Mais déjà, je ne voyais plus les pages défiler. Peu à peu, mon attention était passée du mouvement des lignes au visage de leur auteur. Les joues creuses de Sbuth flambaient d’un rouge maladif et, de temps à autre, se posaient sur moi ses yeux où brûlaient les flammes noires de la peur. Ses phrases volaient de virgule en virgule et suscitaient en moi une image étrange, par contagion, peut-être : l’essieu d’un char au-dessus d’une frontière, une roue de ce côté-ci de la logique et l’autre déjà là-bas, de l’autre côté.

L’acte d’accusation porté contre moi laissait présager la peine capitale, mais malgré tout j’éprouvais, sympe méprisable que j’étais, une pitié opiniâtre et impénitente pour… mon procureur.

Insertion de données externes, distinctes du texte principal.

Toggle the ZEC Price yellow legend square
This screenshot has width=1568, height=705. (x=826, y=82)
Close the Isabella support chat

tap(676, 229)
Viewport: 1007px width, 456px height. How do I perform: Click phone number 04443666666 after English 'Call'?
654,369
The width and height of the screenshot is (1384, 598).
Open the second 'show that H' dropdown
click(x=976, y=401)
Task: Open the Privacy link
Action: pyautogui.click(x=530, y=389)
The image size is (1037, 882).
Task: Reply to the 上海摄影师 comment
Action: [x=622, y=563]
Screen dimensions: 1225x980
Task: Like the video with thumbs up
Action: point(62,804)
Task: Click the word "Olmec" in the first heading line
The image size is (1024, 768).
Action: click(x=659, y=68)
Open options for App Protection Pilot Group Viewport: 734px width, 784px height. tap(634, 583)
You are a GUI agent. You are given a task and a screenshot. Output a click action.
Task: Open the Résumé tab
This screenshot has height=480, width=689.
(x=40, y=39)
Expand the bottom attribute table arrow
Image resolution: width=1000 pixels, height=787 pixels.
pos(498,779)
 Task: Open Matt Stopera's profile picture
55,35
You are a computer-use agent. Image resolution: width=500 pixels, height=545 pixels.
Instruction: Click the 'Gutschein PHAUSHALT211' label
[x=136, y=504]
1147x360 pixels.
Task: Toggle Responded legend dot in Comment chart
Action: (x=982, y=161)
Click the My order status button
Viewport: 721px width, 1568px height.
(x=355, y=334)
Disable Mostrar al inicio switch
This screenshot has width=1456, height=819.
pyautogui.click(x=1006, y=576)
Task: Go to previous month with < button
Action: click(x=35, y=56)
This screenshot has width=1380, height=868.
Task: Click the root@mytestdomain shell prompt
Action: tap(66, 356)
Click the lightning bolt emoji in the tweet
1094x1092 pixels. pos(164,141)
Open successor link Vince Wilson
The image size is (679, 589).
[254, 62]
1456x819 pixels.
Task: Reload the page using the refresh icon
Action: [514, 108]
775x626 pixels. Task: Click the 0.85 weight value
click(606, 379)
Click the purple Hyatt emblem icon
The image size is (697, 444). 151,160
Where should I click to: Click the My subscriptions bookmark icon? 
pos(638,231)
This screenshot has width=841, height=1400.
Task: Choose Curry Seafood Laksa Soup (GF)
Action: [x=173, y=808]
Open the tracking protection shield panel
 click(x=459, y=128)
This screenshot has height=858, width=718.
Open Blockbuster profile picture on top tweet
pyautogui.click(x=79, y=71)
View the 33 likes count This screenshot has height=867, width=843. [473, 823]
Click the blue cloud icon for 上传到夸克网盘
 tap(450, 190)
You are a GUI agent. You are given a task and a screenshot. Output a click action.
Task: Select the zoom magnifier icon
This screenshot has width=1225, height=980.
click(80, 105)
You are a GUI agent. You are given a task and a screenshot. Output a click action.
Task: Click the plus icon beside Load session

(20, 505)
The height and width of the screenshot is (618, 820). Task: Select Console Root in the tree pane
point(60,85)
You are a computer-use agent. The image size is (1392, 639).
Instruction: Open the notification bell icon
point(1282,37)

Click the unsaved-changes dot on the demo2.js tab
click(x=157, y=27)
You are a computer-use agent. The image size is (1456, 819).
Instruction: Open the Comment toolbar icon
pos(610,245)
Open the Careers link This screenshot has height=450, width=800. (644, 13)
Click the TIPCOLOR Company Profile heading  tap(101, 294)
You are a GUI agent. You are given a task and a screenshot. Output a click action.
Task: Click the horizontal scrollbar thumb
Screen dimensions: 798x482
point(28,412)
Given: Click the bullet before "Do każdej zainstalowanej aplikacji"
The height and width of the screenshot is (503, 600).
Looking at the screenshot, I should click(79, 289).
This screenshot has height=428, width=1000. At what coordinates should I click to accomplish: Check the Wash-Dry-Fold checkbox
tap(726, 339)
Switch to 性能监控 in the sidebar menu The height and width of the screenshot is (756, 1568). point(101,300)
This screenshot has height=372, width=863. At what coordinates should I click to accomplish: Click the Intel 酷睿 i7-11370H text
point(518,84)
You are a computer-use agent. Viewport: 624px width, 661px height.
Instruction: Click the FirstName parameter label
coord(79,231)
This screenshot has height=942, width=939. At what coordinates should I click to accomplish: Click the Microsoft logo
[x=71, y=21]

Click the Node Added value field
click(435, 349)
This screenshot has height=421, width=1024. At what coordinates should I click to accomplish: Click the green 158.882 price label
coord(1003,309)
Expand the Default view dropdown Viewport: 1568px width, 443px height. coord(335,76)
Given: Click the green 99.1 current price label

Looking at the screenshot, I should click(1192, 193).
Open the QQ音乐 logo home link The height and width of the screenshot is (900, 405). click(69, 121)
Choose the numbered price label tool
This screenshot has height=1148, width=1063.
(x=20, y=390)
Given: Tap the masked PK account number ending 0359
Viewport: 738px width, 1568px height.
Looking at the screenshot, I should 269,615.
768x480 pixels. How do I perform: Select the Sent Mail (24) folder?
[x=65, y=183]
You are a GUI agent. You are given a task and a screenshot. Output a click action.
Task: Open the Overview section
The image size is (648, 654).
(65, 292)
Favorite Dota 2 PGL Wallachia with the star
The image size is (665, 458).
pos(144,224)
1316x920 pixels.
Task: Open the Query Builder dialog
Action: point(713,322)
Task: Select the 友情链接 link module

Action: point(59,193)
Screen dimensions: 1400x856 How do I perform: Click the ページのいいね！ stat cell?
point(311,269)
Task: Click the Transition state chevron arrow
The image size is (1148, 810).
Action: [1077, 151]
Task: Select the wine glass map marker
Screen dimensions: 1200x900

En effet, je me rendais compte que nous étions très, très nombreux sur le banc des accusés, et que lui, l’homme qui marche du côté soleil de la route, mais la nuit, était complètement seul.

Enfin, les feuillets se sont tus. Saül Sbuth les a rassemblés de ses mains enflées par une chaleur qui leur était inhabituelle :

— Alors ?

Je n’ai pu m’empêcher de sourire :

— L’opinion d’un sympe ne devrait pas vous intéresser. Avez-vous montré votre document aux autorités concernées ?

Sbuth restait muet.

— C’est pourtant clair : vous n’obtiendrez de la sympathie pour votre projet d’extermination des sympathiques qu’en vous adressant à des gens capables de sympathiser. On tourne en rond. Non ?

— Aucunement. Tout cela m’est bien égal.

— Admettons. Mais je ne suis pas seulement un être de sentiment, mais aussi de pressentiment. Et je prédis aisément que ce document ne se séparera jamais de son auteur.

— Pourquoi ?

— C’est pourtant simple : parce qu’il a été écrit par un homme sympathique. Si si…, calmez-vous, je sais, c’est un coup dur, mais prenez-le avec courage, Sbuth : vous êtes désespérément sympathique, je dirai même plus, vous êtes d’une gentillesse bouleversante.

— Je vous défends…

J’ai vu un spasme parcourir son visage ; il a voulu se lever, mais je l’ai retenu – comme alors, contre le mur – par le bras. La situation me procurait une sorte de satisfaction cruelle.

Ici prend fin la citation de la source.